Only very special people have Sydney ferries named after them.
IN HER OWN WORDS
Who better to talk about Nutcote than May Gibbs herself? I was delighted to come across this interview she gave in 1925, the year the house was built;
‘….I have a little new home, designed by B.J. Waterhouse, with bright blue front door and shutters, and windows full of Sydney Harbour, and the water, splashing on the rocks at the bottom of my garden, makes music for me while I work.’
‘I have an Irish husband, a pianola, and a gramophone, two little black Scotch dogs, a mother and father living in Perth, and a pile of unanswered letters on my desk, a love for blue and white china, Charlie Chaplin, music, sweet peas, animals, water, and cottage furniture. Of course the really important things, like Heysen’s, Vermeer’s and babies, are too big to be mentioned in this short chat.‘
Among the things she said she hated were; cages, oysters, opera, ‘going out’, spelling and darning. 😍
HOME IS WHERE THE HEART IS
May Gibbs was born in Kent and was four years old when her parents emigrated to Australia. She returned to England on several occasions, and studied art in London, a city she loved. However, in the same interview she said,
‘If you scratch me you will smell eucalypt, Only when I came back to her did I realise what a fantastic, richly original, delightfully reckless place Australia is.’ (The Mail, December 12 1925)
Below is the front garden at Nutcote, and May playing with one of her ‘Scotch dogs’. It was taken in summer, with climbing roses flowering against the lattice.
Look, there is still a lattice divider. In autumn the salvia is in full bloom….an inspired spot for a rustic wooden seat.

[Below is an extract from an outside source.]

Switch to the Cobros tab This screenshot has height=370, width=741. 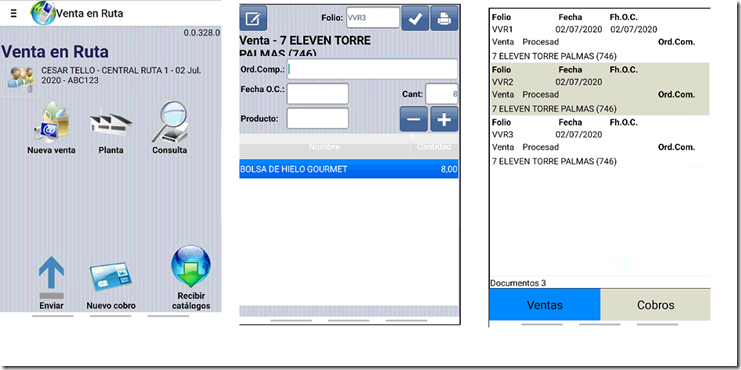655,305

The two bedroom house was designed to have views from all the widows, and as few passage ways as possible. A volunteer guide told me that May’s Irish husband and manager James Kelly (Bertram James Ossali Kelly) did most of the cooking in this tiny kitchen. I love the serving hatch through to the dining room. Sadly, Kelly died in 1939.
The couple did not have children and May lived on at Neutral Bay alone for another thirty years. Mind you, she wasn’t really alone. She had the company of all those little characters of her imagination. Fortunately for us she drew and painted and wrote about them day after day.

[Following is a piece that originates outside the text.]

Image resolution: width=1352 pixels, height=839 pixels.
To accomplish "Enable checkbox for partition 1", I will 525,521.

Not everything in the house is original, but the easel in the studio is, and I guess that’s the essence of May Gibbs.
There was a party on this little balcony on August 19 1930 to watch the joining of the arches of Sydney Harbour Bridge. You can just spot the bridge behind the pillar on my right.
THE ‘HARBOUR GARDEN’ AT NUTCOTE
The garden wanders right down to Sydney Harbour. Naturally a Banksia serrata grows there.
The hairy, spent flowers inspired the artist’s famous (and feared) character; Big Bad Banksia Man.
Oh yes, and there is a eucalypt…. a tribute to the fragrance May mentioned and for its gum nuts, that led to her most popular book series;
The garden was a constant source of joy and inspiration for May. She also loved the Australian bush, and would drive her Dodge car up to Blackheath, in the Blue Mountains. I live and garden at Blackheath so I can understand why she loved this place. I’m afraid I have no talent for art, but I do have fun with our weird and wonderful native plants.
Just before May moved into Nutcote she began publishing a cartoon strip in the Sun Newspaper, called Bib and Bub. Remarkably, she would produce the strip until 1967, just two years before she died, aged 92.
May Gibbs’ long life was devoted to sharing an appreciation of nature, especially with children. Her entire estate was left to support children’s charities.
Oh yes, the little shop at the entrance is a lot of fun;
There is so much more I could write about May Gibbs, especially her support of our troops during WWI. However, this piece is mainly about Nutcote.
NOTE – Rob and I had to wear our Covid masks during the ferry trip to Neutral Bay. It reminded me that May lived through the flu epidemic, and responded with her inimical humour.